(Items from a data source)
○ ○ ○ ○ ○
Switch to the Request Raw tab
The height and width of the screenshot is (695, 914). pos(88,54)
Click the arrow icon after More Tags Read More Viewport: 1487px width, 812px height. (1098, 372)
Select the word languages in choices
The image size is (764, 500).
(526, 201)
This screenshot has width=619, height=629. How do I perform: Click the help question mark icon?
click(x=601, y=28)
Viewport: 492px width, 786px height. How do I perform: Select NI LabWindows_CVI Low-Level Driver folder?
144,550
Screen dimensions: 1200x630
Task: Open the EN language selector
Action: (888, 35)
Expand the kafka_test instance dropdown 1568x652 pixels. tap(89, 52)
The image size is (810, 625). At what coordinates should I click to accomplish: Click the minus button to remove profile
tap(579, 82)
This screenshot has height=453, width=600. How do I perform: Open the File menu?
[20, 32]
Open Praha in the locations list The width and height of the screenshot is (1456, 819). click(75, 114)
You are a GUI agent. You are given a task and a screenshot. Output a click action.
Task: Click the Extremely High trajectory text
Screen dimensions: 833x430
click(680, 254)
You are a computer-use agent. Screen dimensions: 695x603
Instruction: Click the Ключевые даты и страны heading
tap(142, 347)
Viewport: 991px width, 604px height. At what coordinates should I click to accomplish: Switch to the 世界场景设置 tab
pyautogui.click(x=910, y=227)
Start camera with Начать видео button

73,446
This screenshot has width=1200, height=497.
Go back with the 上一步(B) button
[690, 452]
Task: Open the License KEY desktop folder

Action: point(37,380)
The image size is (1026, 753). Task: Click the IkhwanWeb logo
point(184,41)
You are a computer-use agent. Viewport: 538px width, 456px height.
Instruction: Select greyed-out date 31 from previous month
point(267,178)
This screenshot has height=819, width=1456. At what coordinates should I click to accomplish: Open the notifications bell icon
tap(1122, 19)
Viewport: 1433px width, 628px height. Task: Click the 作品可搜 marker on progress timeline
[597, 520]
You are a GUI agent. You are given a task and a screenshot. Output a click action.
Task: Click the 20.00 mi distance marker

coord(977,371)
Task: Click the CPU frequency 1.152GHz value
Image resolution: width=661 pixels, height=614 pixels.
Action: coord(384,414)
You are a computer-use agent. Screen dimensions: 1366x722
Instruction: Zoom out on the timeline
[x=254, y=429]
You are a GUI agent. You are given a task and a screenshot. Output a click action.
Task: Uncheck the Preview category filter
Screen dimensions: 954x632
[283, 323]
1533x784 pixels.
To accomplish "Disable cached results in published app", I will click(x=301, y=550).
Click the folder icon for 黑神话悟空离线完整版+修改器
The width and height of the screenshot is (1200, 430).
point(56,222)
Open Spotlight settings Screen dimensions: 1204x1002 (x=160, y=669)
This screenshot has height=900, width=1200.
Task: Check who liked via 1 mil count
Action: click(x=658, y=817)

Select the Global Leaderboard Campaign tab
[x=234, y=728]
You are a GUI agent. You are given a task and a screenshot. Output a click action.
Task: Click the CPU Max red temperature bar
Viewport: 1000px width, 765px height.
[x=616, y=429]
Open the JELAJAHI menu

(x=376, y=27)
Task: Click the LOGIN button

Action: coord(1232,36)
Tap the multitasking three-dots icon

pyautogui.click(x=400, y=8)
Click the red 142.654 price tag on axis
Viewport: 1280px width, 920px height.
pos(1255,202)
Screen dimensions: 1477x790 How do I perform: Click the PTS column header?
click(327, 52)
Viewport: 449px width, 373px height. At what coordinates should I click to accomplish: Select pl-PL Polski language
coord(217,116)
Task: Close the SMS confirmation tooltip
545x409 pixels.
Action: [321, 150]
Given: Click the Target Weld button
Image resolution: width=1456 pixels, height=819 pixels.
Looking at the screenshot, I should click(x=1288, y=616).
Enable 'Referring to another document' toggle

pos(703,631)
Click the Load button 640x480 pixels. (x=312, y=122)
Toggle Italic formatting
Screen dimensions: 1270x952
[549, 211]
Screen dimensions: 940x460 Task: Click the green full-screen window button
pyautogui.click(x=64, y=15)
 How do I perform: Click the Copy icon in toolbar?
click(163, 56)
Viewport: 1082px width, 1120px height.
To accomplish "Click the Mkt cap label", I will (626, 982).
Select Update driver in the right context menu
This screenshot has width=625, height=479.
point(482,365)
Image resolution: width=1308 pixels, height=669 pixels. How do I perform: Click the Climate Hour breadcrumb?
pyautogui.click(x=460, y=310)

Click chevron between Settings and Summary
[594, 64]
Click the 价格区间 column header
○ ○ ○ ○ ○
Copy out the items above again, word for word, starting at the line that contains "Task: Click the LOGIN button" and ending with the line that contains "Action: [321, 150]", including both of those lines.

Task: Click the LOGIN button

Action: coord(1232,36)
Tap the multitasking three-dots icon

pyautogui.click(x=400, y=8)
Click the red 142.654 price tag on axis
Viewport: 1280px width, 920px height.
pos(1255,202)
Screen dimensions: 1477x790 How do I perform: Click the PTS column header?
click(327, 52)
Viewport: 449px width, 373px height. At what coordinates should I click to accomplish: Select pl-PL Polski language
coord(217,116)
Task: Close the SMS confirmation tooltip
545x409 pixels.
Action: [321, 150]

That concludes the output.